Do insurance companies pay for Vertiflex?

Medicare and Medicaid currently cover the cost of the procedure. Other smaller commercial plans also do cover this procedure and many insurances plans are being added on a regular basis. It is best to ask our doctors or staff at Champlain Spine & Pain Management to see if your insurance plan will cover the cost of this procedure.

Can I have an MRI after the Vertiflex Procedure?

Yes! Non-clinical testing has demonstrated that the Vertiflex procedure is MR Conditional. This mean that it is safe for you to receive the older (1.5T) and the newer model (3.0T) MRI.

Are there any risks associated with the Vertiflex Procedure?

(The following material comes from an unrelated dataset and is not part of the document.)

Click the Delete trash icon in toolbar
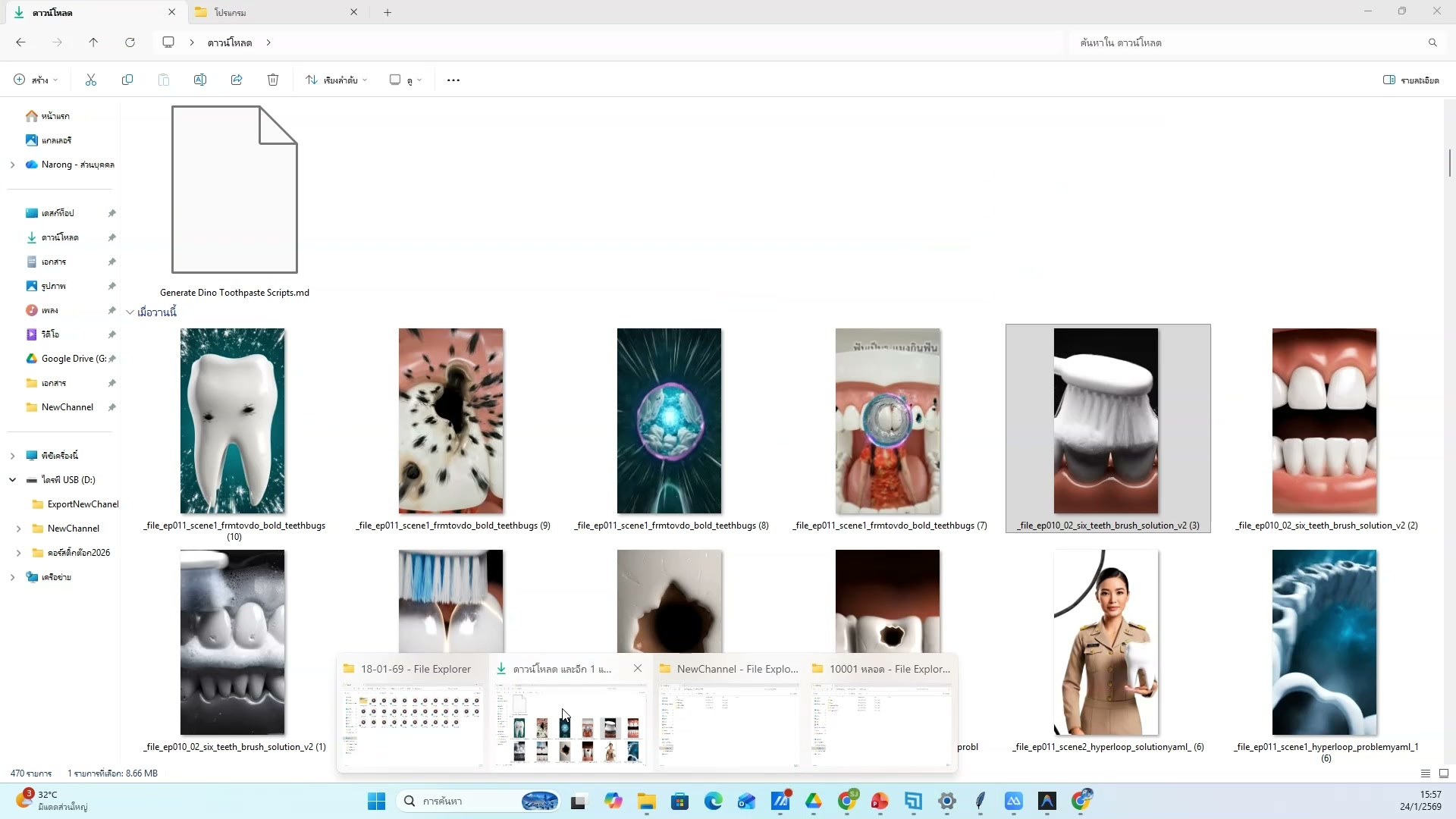This screenshot has width=1456, height=819. (273, 80)
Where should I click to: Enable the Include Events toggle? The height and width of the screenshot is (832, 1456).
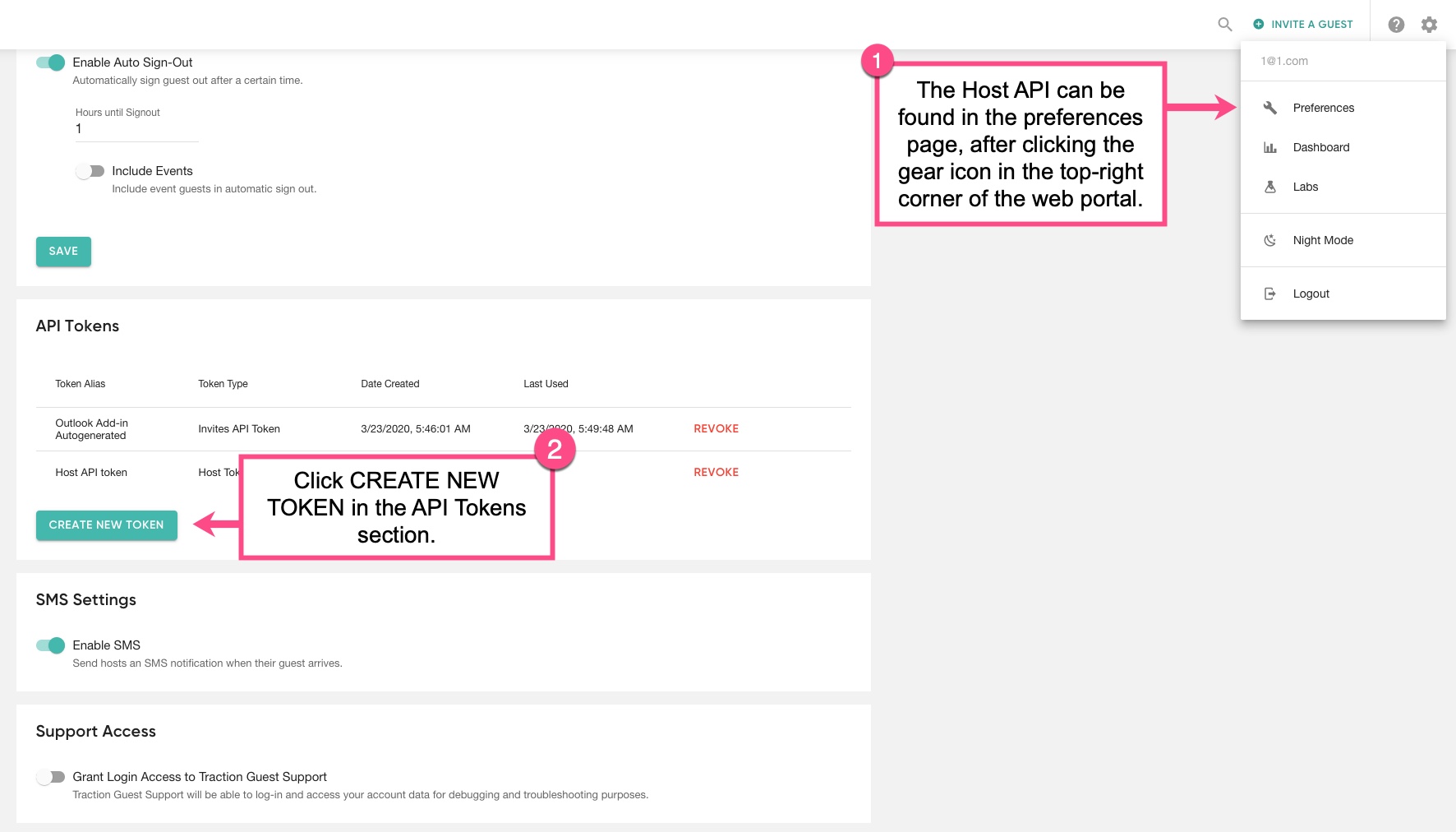coord(90,170)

The Vertiflex procedure complications are seldom experienced. Even though this is a minimally invasive procedure, there are some risks involved with any procedure including the Vertiflex procedure. There risks include:

  • Infection—this is a very rare complication. The procedure is done a sterile operating room at our surgery center. Additionally, we treat every patient with IV antibiotic on the day of the procedure and we typically give our patients a 3-day course of antibiotics after the procedure to prevent infection.
  • Bleeding. This is also a very rare complication. It is mostly a concern for patients who are anti-coagulated—those patients who are on blood thinner- and we will not be able to offer this procedure if you are not able to stop your blood thinner medication.
  • Fracture: there is specific complication for the Vertiflex procedure, and it is a fracture of the small bone called the spinous process. This is a very rare complication, and oddly enough, it really has no negative outcomes. It is not a fracture that we treat or has ever been treated in medicine. It is a fracture that causes no real significant bad outcomes.
  • Another specific risk: The implant can become dislodged or moved out of place.

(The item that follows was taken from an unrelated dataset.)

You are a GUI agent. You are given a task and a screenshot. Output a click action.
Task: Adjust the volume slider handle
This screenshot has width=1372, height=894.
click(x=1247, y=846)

How is Vertiflex different from the MILD procedure?

While the MILD and Vertiflex procedures help patients suffering with similar symptoms collectively known as neurogenic claudication caused by lumbar stenosis, they are different procedures which treat the stenosis in quite different ways. With the MILD procedure the enlarged ligamentum flavum is being “thinned out”. It is helpful for people who suffer from lumbar stenosis due to enlargement of the ligament flavum. Vertiflex is a different procedure as it addresses multiples causes of lumbar stenosis such as enlargement of the ligament flavum as stenosis due to disc herniation and bony overgrowth of the facet joints. In other words, Vertiflex can address more causes for the treatment of lumbar stenosis than the MILD procedure. However, unlike the MILD procedure Vertiflex is not able to address stenosis at the L5S1 level while the MILD procedure can. Another difference is that with MILD, there are no implant or device left behind as compared to the Vertiflex procedure. Both procedures typically take a similar amount of time to perform per level and they both require a similar level of anesthesia (not general anesthesia). They are both considered minimally invasive outpatient procedures. Please see our page on MILD procedure for additional information. These procedures do not lead to destabilization of the lumbar spine. And finally, both procedures do not limit your ability to have lumbar surgery later.

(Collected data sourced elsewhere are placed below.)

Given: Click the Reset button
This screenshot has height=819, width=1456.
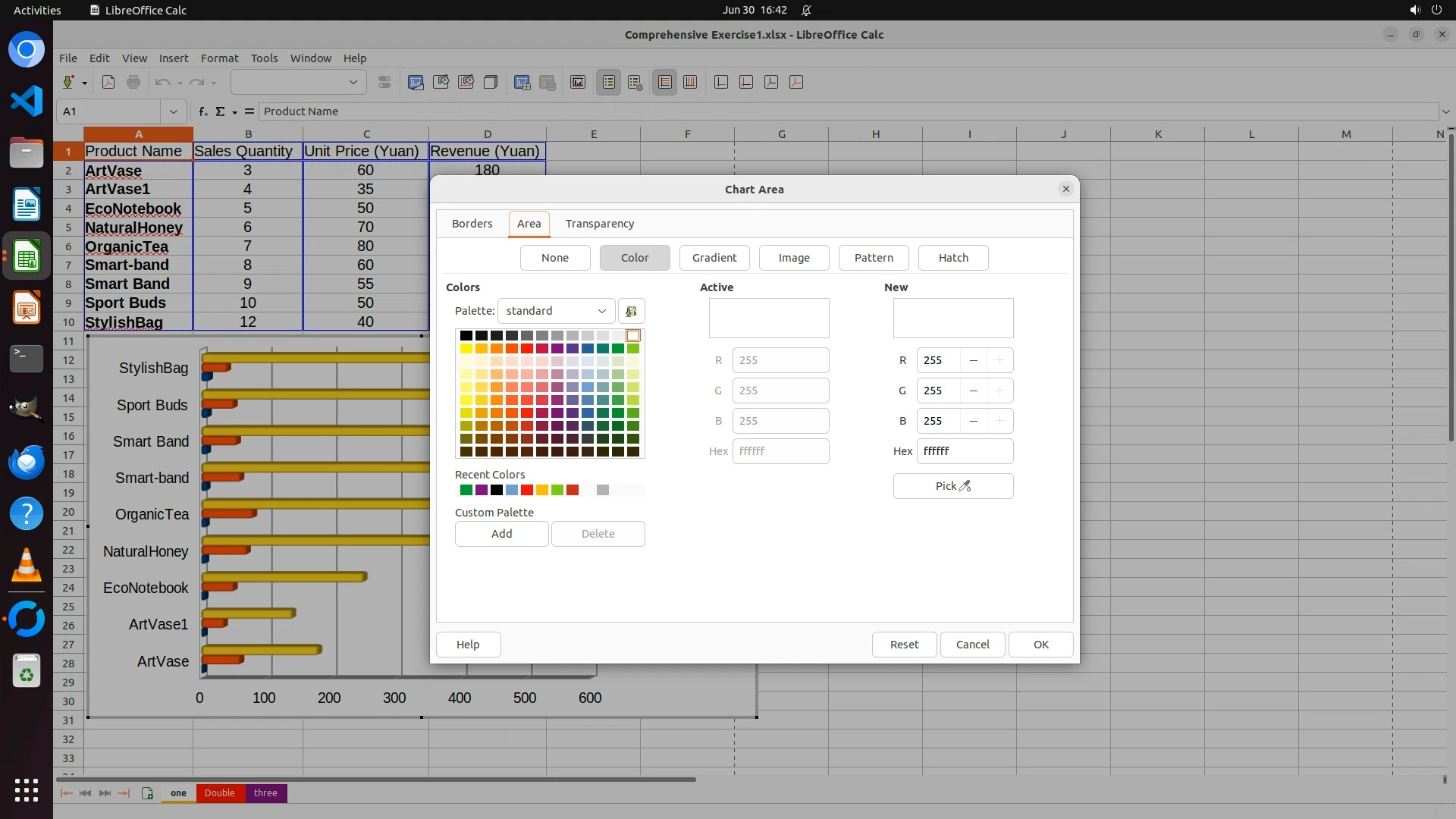Looking at the screenshot, I should (x=903, y=645).
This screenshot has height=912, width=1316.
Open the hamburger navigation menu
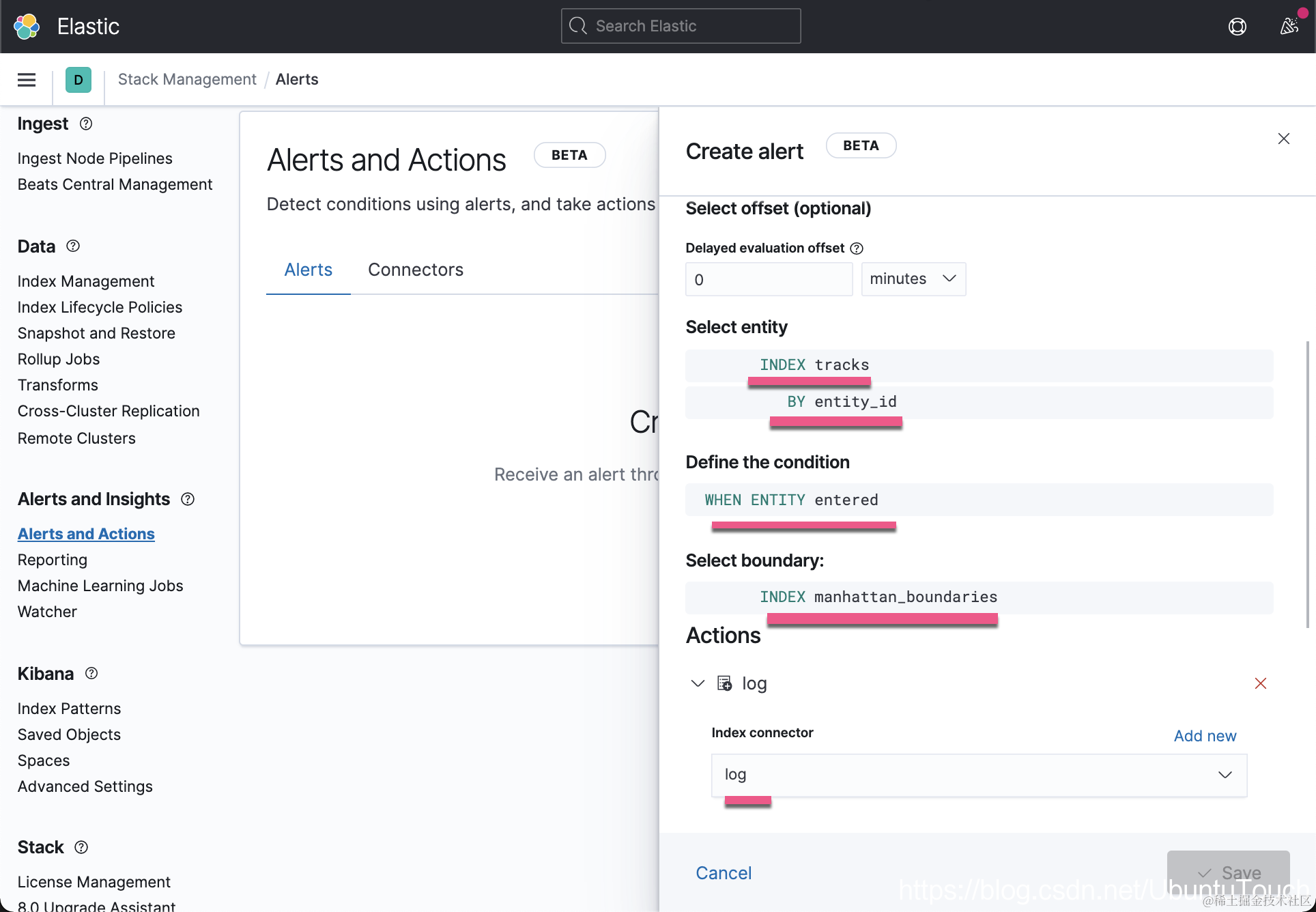(27, 80)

Another option for lumbar stenosis has traditionally been a surgical laminectomy. This is not considered to be a minimally invasive procedure and it requires general anesthesia. It consists of creating additional space in the spinal canal by removing bones from your spine (called the lamina). This can lead to destabilization of the spine which may require additional surgeries later such as fusion to stabilize the spine. Patients who have received the MILD or the Vertiflex procedure can still be candidate for laminectomy surgery. The opposite is typically not true. For this reason, Vertiflex and MILD procedures are viewed as the perfect middle ground between conservative treatments and invasive surgeries to treat chronic back pain and lumbar spinal stenosis (LSS.)